A story of Go, Terraform, Gitlab and AWS Lambda
Find the sources here.
Introduction
If you have the right attitude, interesting problems will find you.
As with many stories, this began at a bar, involving beer. I was explaining to a co worker and friend that I was bored at the day job. I said something like
A month in [the new day job assignment] and I felt like I knew everything I needed to know.
One part of his answer was simple :
Well, if you really think so, try to build all what you're working on from scratch.
This wasn't really a wake up call. I always try to build something new and to acquire new skills, in a lot of different domains. It sure felt like a challenge. But what could I build ?
Then there was this curiosity, and questions, that I had in mind for some time about some techs. And from this and that, came an idea, and then a plan. I won't tell you the questions, the idea or the plan, because
- Suspense is important
- It would be too chatty, and this article would be less to the point
- I don't want to commit, in some way, to write and code some more on my free time.
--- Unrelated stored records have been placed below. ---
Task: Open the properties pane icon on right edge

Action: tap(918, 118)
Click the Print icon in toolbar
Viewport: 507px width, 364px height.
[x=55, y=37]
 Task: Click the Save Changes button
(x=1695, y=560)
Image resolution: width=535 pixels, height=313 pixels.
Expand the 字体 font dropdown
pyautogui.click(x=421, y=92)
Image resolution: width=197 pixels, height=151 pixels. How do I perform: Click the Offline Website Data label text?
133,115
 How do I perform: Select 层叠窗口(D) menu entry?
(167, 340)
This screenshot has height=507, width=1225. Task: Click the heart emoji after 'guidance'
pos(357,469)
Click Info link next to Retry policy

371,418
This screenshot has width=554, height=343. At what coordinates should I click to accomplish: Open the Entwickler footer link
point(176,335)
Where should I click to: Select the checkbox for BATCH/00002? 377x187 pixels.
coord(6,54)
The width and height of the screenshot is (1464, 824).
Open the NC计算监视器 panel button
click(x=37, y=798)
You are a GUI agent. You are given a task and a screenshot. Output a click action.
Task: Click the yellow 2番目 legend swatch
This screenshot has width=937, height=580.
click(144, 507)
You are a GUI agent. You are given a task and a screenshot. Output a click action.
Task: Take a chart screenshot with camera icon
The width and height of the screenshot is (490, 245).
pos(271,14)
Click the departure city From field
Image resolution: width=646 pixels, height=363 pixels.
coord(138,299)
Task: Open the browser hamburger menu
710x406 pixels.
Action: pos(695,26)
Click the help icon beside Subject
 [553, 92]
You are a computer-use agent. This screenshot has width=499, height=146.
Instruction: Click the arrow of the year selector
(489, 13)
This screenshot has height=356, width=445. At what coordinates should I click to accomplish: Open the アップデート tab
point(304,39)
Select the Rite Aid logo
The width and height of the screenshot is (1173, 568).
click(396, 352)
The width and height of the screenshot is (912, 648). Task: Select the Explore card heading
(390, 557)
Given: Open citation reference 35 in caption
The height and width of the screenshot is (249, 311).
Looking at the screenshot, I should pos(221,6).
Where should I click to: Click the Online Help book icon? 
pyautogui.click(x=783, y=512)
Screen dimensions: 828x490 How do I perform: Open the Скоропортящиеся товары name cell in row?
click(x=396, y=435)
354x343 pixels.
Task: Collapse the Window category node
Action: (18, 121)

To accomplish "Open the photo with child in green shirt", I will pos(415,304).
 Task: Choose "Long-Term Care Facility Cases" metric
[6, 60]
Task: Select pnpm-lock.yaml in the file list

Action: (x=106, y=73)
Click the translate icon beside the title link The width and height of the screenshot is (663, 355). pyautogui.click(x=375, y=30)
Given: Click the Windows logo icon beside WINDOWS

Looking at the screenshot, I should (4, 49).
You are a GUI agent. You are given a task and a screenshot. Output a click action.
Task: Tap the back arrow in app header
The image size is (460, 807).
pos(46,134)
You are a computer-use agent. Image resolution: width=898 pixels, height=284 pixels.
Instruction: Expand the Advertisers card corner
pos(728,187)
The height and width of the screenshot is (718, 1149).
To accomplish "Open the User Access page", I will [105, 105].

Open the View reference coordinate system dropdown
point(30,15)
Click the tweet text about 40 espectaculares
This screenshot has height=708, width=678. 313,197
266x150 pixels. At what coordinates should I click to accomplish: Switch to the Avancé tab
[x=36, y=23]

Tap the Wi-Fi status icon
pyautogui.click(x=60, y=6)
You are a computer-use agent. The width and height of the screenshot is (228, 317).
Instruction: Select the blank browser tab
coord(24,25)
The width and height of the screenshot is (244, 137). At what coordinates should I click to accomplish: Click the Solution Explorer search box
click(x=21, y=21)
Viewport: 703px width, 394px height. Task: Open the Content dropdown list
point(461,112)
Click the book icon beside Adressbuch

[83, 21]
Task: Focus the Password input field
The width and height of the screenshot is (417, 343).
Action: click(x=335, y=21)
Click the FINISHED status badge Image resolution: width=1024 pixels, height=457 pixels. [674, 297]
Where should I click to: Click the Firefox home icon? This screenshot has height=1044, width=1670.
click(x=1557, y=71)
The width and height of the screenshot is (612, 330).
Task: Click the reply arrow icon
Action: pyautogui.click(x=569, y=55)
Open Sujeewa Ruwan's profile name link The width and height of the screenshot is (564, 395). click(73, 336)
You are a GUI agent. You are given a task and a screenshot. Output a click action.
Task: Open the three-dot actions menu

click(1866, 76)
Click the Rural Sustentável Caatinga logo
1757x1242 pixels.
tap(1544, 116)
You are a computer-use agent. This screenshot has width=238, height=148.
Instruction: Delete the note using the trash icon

While I enjoyed this, I need to do it at my own pace.
The first part
So with this dramatic suspense, what's left to do is explain what are the goals of this first part :
- Build a basic AWS Lambda (Function as a Service) with Go
- Create the infrastructure using Terraform
- Implement a build/test/deploy CI/CD pipeline
- Have an easy way to deploy several environments (development, testing, production ...)
As you can guess, this set of goals are laying out the strong foundations of any serious project :
- Choosing a stack (in this case, a cheap one)
- Being able to deploy easily and quickly
- Keeping a high degree of confidence (because the CI will run automatic tests).
Getting those basics right will give you a short feedback loop meaning you can code the smallest changes, test them quickly, push them to production with a click, and then move on to the next thing. A quick feedback loop allows you to embrace change and put out those production fires quickly. Having and maintaining tests means you will never fix the same bug twice. In short, it lets you add value at a steady pace.
I built this project by mixing a bit of those articles :
- Terraform's own tutorial using Node.js
- The article that does exactly what I wanted
- How to add Terraform commands in the CI
- How to push artifacts from Gitlab CI to S3
To avoid useless repetition and to keep it short and to the point, I do not comment and explain all the source code here. I believe it's simple enough, and in case of doubt all code explanations are provided by the links above. Instead I focussed on :
- The problems I encountered (hoping that someone would run into them too, and find one answer here)
- The key decisions
Humble beginnings
When I started to implement this, I was building and deploying manually. That meant :
- Running tests (the motto is that if it's not tested, it doesn't work)
- Compiling
- Zipping the binary
- Running Terraform CLI
Getting the first Hello World
The first problem I ran into was a non-helping error from AWS, and what appears to be a missing validation from Terraform AWS plugin.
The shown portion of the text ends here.